● Task goal:
Word for word, reproduce every line of the data below.

● Extracted entries:
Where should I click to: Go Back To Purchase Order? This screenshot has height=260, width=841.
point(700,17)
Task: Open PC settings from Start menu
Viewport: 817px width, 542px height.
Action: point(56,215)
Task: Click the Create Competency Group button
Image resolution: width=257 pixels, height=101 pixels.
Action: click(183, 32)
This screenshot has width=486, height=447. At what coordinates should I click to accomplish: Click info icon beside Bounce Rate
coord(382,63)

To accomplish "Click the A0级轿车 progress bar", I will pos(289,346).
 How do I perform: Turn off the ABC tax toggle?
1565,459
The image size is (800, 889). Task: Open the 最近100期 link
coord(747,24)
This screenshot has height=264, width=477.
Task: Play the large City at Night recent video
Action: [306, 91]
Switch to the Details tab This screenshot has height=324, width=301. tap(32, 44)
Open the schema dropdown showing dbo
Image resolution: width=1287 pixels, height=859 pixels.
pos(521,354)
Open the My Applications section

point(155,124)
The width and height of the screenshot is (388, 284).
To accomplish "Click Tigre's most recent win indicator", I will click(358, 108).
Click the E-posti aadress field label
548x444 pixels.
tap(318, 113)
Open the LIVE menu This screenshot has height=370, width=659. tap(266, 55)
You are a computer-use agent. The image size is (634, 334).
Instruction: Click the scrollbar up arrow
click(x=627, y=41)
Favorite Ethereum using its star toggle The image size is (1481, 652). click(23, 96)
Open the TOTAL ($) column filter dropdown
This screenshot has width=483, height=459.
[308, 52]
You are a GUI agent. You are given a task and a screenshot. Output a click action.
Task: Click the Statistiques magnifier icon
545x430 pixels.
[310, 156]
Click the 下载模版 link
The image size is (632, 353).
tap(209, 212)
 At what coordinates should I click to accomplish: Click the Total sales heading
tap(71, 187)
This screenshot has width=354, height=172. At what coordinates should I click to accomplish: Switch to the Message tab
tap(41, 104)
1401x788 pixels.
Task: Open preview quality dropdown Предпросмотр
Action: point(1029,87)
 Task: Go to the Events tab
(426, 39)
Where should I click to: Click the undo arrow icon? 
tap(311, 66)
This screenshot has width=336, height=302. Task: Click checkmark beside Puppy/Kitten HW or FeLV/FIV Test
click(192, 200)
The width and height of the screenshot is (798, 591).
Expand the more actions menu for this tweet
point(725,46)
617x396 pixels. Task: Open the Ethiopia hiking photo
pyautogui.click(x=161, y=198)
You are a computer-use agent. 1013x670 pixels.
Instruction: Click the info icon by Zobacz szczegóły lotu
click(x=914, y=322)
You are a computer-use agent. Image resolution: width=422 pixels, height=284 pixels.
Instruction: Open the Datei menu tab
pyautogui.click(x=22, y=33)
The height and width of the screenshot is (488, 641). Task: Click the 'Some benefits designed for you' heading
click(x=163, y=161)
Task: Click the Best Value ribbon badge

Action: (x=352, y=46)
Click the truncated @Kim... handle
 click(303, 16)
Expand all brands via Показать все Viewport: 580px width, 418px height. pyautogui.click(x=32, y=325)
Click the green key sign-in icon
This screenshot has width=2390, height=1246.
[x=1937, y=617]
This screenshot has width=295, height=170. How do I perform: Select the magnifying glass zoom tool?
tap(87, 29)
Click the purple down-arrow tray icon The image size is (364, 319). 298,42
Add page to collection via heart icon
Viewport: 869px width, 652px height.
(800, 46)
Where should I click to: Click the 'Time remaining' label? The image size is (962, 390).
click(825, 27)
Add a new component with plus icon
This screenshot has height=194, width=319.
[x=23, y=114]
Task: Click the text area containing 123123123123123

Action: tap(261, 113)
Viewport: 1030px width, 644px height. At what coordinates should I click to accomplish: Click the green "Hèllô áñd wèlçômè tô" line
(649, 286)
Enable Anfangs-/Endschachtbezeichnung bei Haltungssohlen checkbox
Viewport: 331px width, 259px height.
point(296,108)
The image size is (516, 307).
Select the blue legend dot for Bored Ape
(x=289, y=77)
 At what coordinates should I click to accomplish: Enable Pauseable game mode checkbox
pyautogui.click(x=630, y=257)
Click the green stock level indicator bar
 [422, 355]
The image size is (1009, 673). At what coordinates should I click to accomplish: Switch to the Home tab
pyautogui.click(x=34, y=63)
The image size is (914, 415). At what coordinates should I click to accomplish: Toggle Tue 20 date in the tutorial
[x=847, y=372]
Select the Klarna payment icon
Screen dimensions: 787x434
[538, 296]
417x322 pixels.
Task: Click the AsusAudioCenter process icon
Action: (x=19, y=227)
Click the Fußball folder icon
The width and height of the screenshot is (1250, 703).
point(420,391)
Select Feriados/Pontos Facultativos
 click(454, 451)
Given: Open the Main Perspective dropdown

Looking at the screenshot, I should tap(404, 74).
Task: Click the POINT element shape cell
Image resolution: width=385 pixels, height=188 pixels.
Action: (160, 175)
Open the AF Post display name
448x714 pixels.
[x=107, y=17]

● Solution:
Where should I click to: Go Back To Purchase Order? This screenshot has height=260, width=841.
point(700,17)
Task: Open PC settings from Start menu
Viewport: 817px width, 542px height.
Action: point(56,215)
Task: Click the Create Competency Group button
Image resolution: width=257 pixels, height=101 pixels.
Action: click(183, 32)
This screenshot has width=486, height=447. At what coordinates should I click to accomplish: Click info icon beside Bounce Rate
coord(382,63)

To accomplish "Click the A0级轿车 progress bar", I will pos(289,346).
 How do I perform: Turn off the ABC tax toggle?
1565,459
The image size is (800, 889). Task: Open the 最近100期 link
coord(747,24)
This screenshot has height=264, width=477.
Task: Play the large City at Night recent video
Action: [306, 91]
Switch to the Details tab This screenshot has height=324, width=301. tap(32, 44)
Open the schema dropdown showing dbo
Image resolution: width=1287 pixels, height=859 pixels.
pos(521,354)
Open the My Applications section

point(155,124)
The width and height of the screenshot is (388, 284).
To accomplish "Click Tigre's most recent win indicator", I will click(358, 108).
Click the E-posti aadress field label
548x444 pixels.
tap(318, 113)
Open the LIVE menu This screenshot has height=370, width=659. tap(266, 55)
You are a computer-use agent. The image size is (634, 334).
Instruction: Click the scrollbar up arrow
click(x=627, y=41)
Favorite Ethereum using its star toggle The image size is (1481, 652). click(23, 96)
Open the TOTAL ($) column filter dropdown
This screenshot has width=483, height=459.
[308, 52]
You are a GUI agent. You are given a task and a screenshot. Output a click action.
Task: Click the Statistiques magnifier icon
545x430 pixels.
[310, 156]
Click the 下载模版 link
The image size is (632, 353).
tap(209, 212)
 At what coordinates should I click to accomplish: Click the Total sales heading
tap(71, 187)
This screenshot has width=354, height=172. At what coordinates should I click to accomplish: Switch to the Message tab
tap(41, 104)
1401x788 pixels.
Task: Open preview quality dropdown Предпросмотр
Action: point(1029,87)
 Task: Go to the Events tab
(426, 39)
Where should I click to: Click the undo arrow icon? 
tap(311, 66)
This screenshot has width=336, height=302. Task: Click checkmark beside Puppy/Kitten HW or FeLV/FIV Test
click(192, 200)
The width and height of the screenshot is (798, 591).
Expand the more actions menu for this tweet
point(725,46)
617x396 pixels. Task: Open the Ethiopia hiking photo
pyautogui.click(x=161, y=198)
You are a computer-use agent. 1013x670 pixels.
Instruction: Click the info icon by Zobacz szczegóły lotu
click(x=914, y=322)
You are a computer-use agent. Image resolution: width=422 pixels, height=284 pixels.
Instruction: Open the Datei menu tab
pyautogui.click(x=22, y=33)
The height and width of the screenshot is (488, 641). Task: Click the 'Some benefits designed for you' heading
click(x=163, y=161)
Task: Click the Best Value ribbon badge

Action: (x=352, y=46)
Click the truncated @Kim... handle
 click(303, 16)
Expand all brands via Показать все Viewport: 580px width, 418px height. pyautogui.click(x=32, y=325)
Click the green key sign-in icon
This screenshot has width=2390, height=1246.
[x=1937, y=617]
This screenshot has width=295, height=170. How do I perform: Select the magnifying glass zoom tool?
tap(87, 29)
Click the purple down-arrow tray icon The image size is (364, 319). 298,42
Add page to collection via heart icon
Viewport: 869px width, 652px height.
(800, 46)
Where should I click to: Click the 'Time remaining' label? The image size is (962, 390).
click(825, 27)
Add a new component with plus icon
This screenshot has height=194, width=319.
[x=23, y=114]
Task: Click the text area containing 123123123123123

Action: tap(261, 113)
Viewport: 1030px width, 644px height. At what coordinates should I click to accomplish: Click the green "Hèllô áñd wèlçômè tô" line
(649, 286)
Enable Anfangs-/Endschachtbezeichnung bei Haltungssohlen checkbox
Viewport: 331px width, 259px height.
point(296,108)
The image size is (516, 307).
Select the blue legend dot for Bored Ape
(x=289, y=77)
 At what coordinates should I click to accomplish: Enable Pauseable game mode checkbox
pyautogui.click(x=630, y=257)
Click the green stock level indicator bar
 [422, 355]
The image size is (1009, 673). At what coordinates should I click to accomplish: Switch to the Home tab
pyautogui.click(x=34, y=63)
The image size is (914, 415). At what coordinates should I click to accomplish: Toggle Tue 20 date in the tutorial
[x=847, y=372]
Select the Klarna payment icon
Screen dimensions: 787x434
[538, 296]
417x322 pixels.
Task: Click the AsusAudioCenter process icon
Action: (x=19, y=227)
Click the Fußball folder icon
The width and height of the screenshot is (1250, 703).
point(420,391)
Select Feriados/Pontos Facultativos
 click(454, 451)
Given: Open the Main Perspective dropdown

Looking at the screenshot, I should tap(404, 74).
Task: Click the POINT element shape cell
Image resolution: width=385 pixels, height=188 pixels.
Action: (160, 175)
Open the AF Post display name
448x714 pixels.
[x=107, y=17]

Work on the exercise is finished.